Photon transmission over WiFi (no cloud)

Hello verybody,

I am working on a transmission between a mobile (robot) and a ground station (laptop) using 2 photons, 1 as ‘server’ (the laptop) and the other as ‘client’ on the mobile (the robot). My purpose is to transmit a data telemetry from the robot to the laptop at high rate in WiFi through the router connected to the Internet.

In the robot, the photon (client) is connected to the sensors via I2C communication and is polling regularly the data, then fills a telemetry buffer (currently 77 bytes long). Ideally I would like to transmit more than 10 frames per second (corresponding to a serial link of 9600 bauds).

I have tried the TCP connection through the cloud with poor performance and frequent and rapid disconnections.
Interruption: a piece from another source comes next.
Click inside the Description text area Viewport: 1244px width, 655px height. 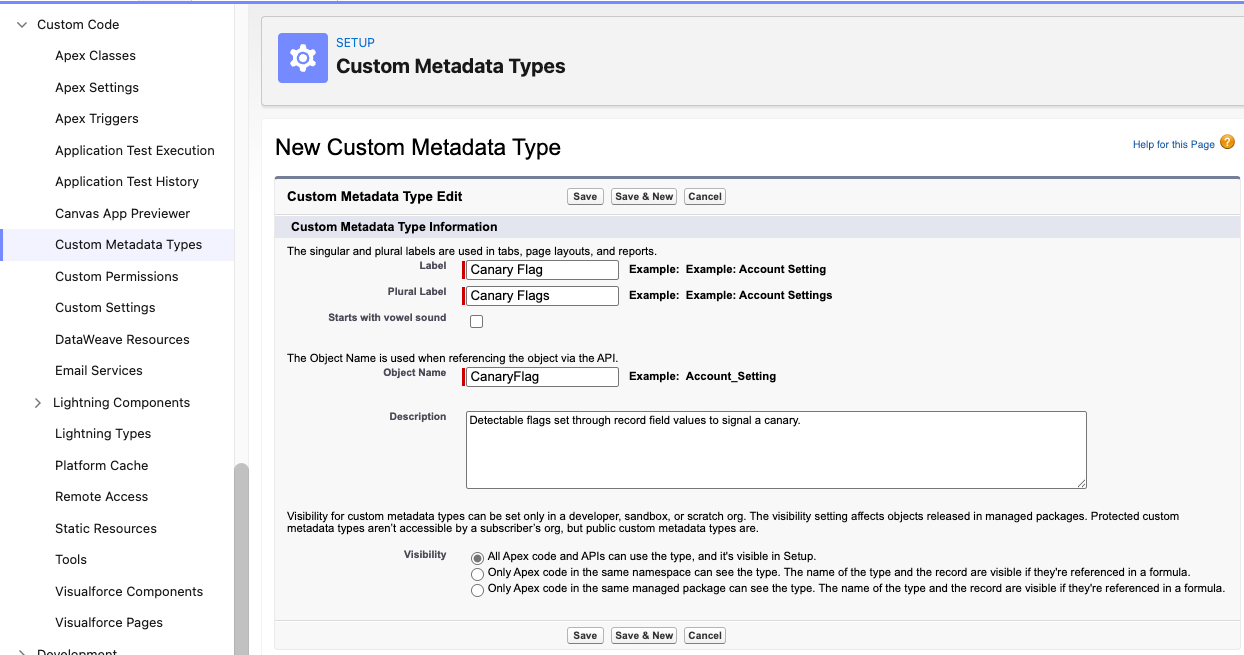[x=775, y=449]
Now I am trying to by-pass the cloud and to use directly the WiFi connection for a TCP transmission between both photons. For this I use the Particle.disconnect() function from the Firmware API (Cloud Functions).

1- My first question is: do I need to disconnect both the server and the client from the cloud or only the server?
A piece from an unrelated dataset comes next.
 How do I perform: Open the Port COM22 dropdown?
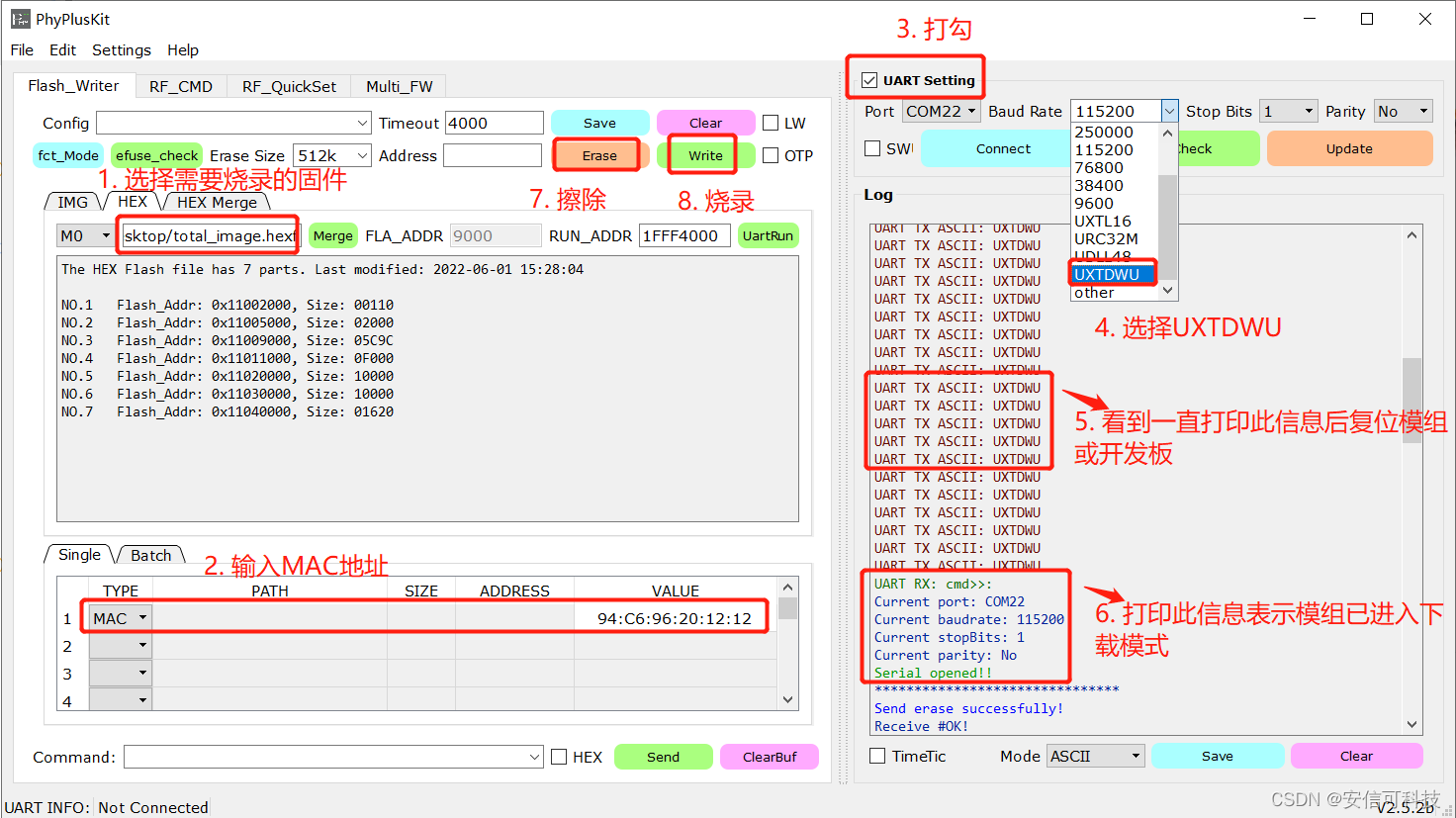coord(941,112)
Once I have applied the Particle.disconnect() function (on both devices, first instruction in setup()), the leds turn green but not cyan, which looks ok as the photons are only connected to the WiFi and not to the cloud.

After a few tries it appears that sometimes one or both photons are blinking green and sometimes one or both are breathing green. I may have one blinking (the server) and the client breathing. During that time, the transmission goes on better than with the cloud connected, but still with low performance (3-5 frames per second) and sometimes disconnection where the client hangs (not blinking/breathing anymore).

2- My second question is: what should be the normal behaviour in this situation: blinking or breathing? And what is the meaning of ‘blinking’ and ‘breathing’?

3- Finally I would like to know if this transmission is optimized, or how to optimize it, or should I use a UDP connection instead to transmit faster?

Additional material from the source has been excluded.